Music Review: "Taming the Dragon" by Mehliana

By Rron Karahoda

As soon as I heard that pianist Brad Mehldau and drummer Mark Guiliana had teamed up I became very excited. Throughout their separate careers they’ve established that they’re just not like other musicians; They know their history and understand the traditions that helped them develop but they’re skilled enough to play without those weights on their shoulders. The result of their collaboration is a very solid first outing and comes across as honest exploration of their music and more importantly, each other.

One of my biggest impression of Taming the Dragon is that it inhabits a space between electronic jazz, and what I can only call jazz house. Given that Mehldau is usually known for his relative mastery of the acoustic piano trio, this album comes as a surprise and shows that even to masters like Mehldau and Guiliana the world of electronics is a very different beast. Played on a Fender Rhodes keyboard, a Prophet 8 synthesizer (among others), and drums the kind of sound, along with a post-bop.

In the opening song, as well as throughout the album, there are narrations that smack of earlier club and house music in which a generic male announcer drops a punchy (often politically charged) line that both centers the given song but is also rendered absolutely meaningless. The effect is different here, because although the content is heavy-handed in the way that the lyrics to Daft Punk’s Random Access Memories are heavy-handed, these words give us a platform from which to jump into the Fender Rhodes-fueled world that Taming the Dragon inhabits. They’re a little cheesy, and so too can be these 70’s sounding instruments but Mehliana use this to their advantage to get you settled into undoubtedly modern songs like “Luxe”, “Hungry Ghost” and even a reharmonized version of Serge Gainsbourg’s “Manon” (admittedly the least compelling of the three).
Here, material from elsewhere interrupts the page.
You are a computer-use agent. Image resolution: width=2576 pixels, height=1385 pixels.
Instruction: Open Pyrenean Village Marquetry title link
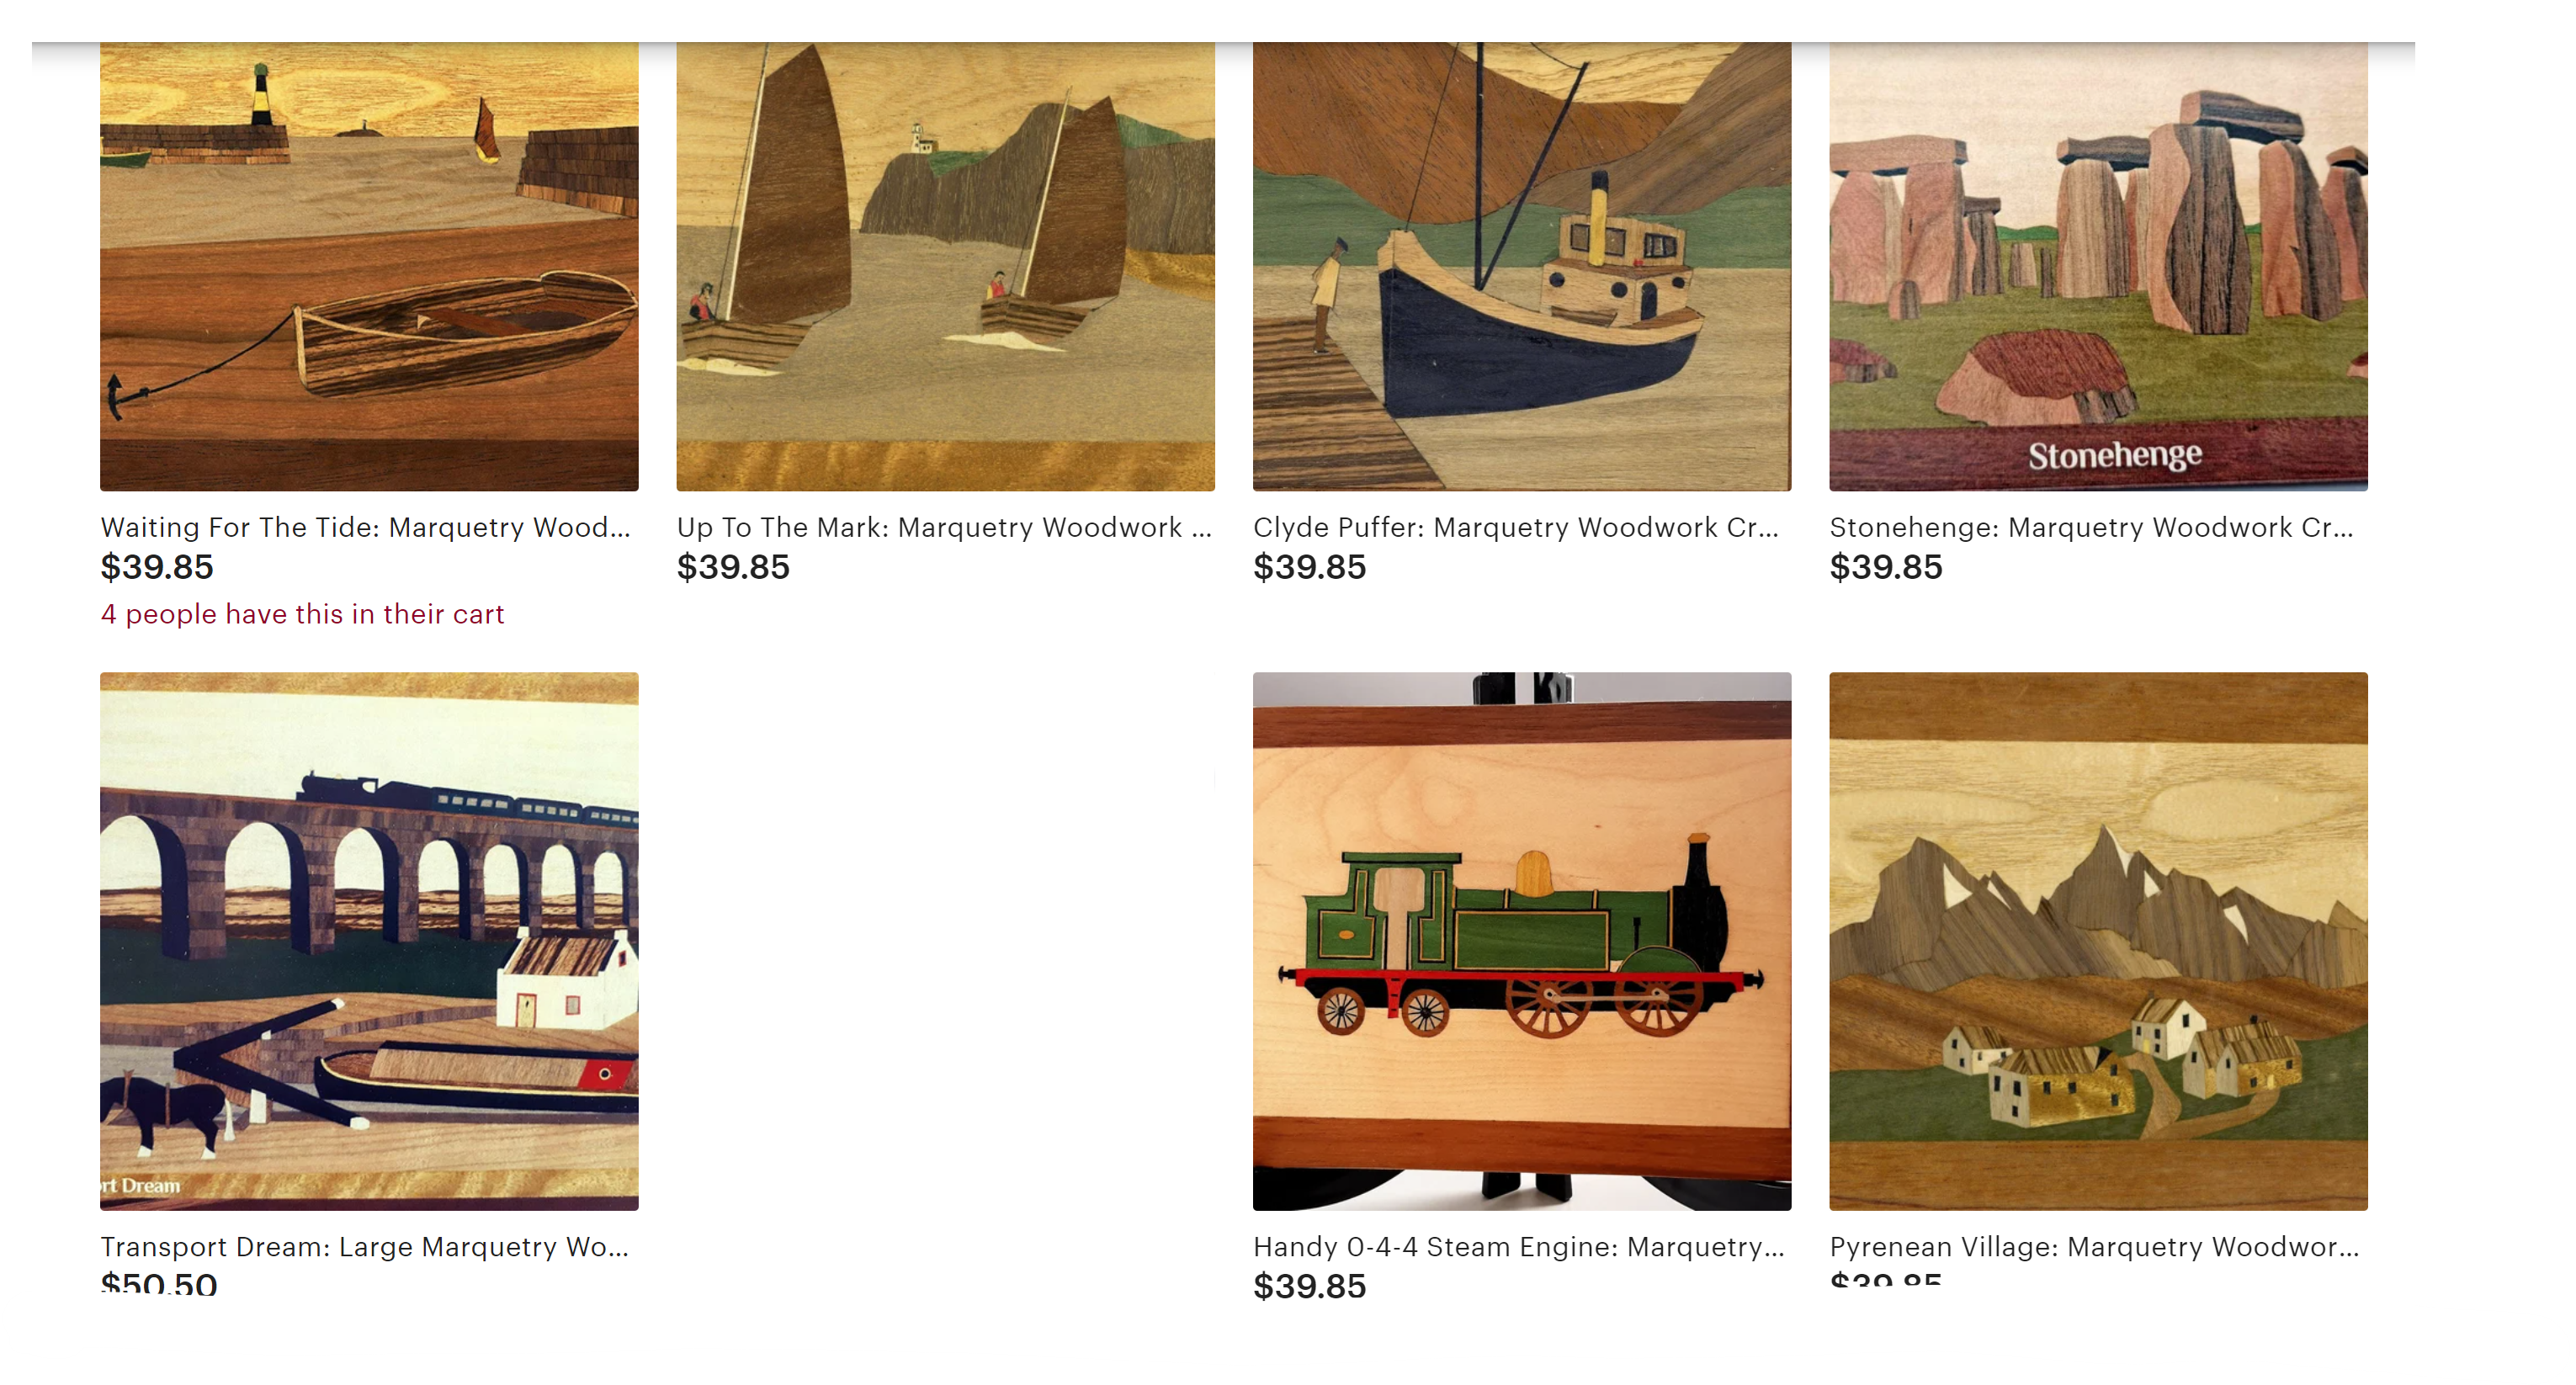pos(2095,1246)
“Luxe” manages to get into a fast-paced 7 beater and entices us with little bits of melody here and there before going into a full-blown exploration of the Fender Rhodes that with Giuliana’s impeccable drumming engages the whole of one’s imagination. It’s dense yet perfectly spaced. Another song, “You Can’t Go Back” is littered with  lines throughout the song, and although it has Mehldau open with the kind of pianism he’s known for the real takeaway is Giuliana’s playing. It’s a modal approach where he gets to sit on fewer chords at a time and the space opens up to a host of sounds at mechanical speeds that transforms the drum from a rhythmic fulcrum into a living entity with ups, downs, moods, and quirks. The best part is that it is not limited to “You Can’t Go Back”, the whole album gives Giuliana the room to express what the drums can be, as much as he’s needed to maintain the pulse of more open songs like “The Dreamer”.
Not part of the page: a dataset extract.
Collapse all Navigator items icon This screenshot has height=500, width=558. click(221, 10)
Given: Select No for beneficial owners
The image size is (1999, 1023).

My only complaint with this album is that the electronics are almost too clean at times and give Mehldau’s flourishes an almost sterile quality when I can tell that the opposite is true. Just take “Hungry Ghost”, one of the strongest songs in the album as an example The entire album is expressive and if they, as Mehliana want to continue with an electronic sound they might need more sensitive equipment. The tones from the Rhodes are beautiful and so distinctive but just as they’ve modernized the sound by giving them a new context they might want to modernize just what that sound can do being it by weighing it, modifying the attack or decay a little, artificially create overtones, something. Personalize it, as they have done with this music. They can do great things between the two of them and I am excited to see where they take themselves next.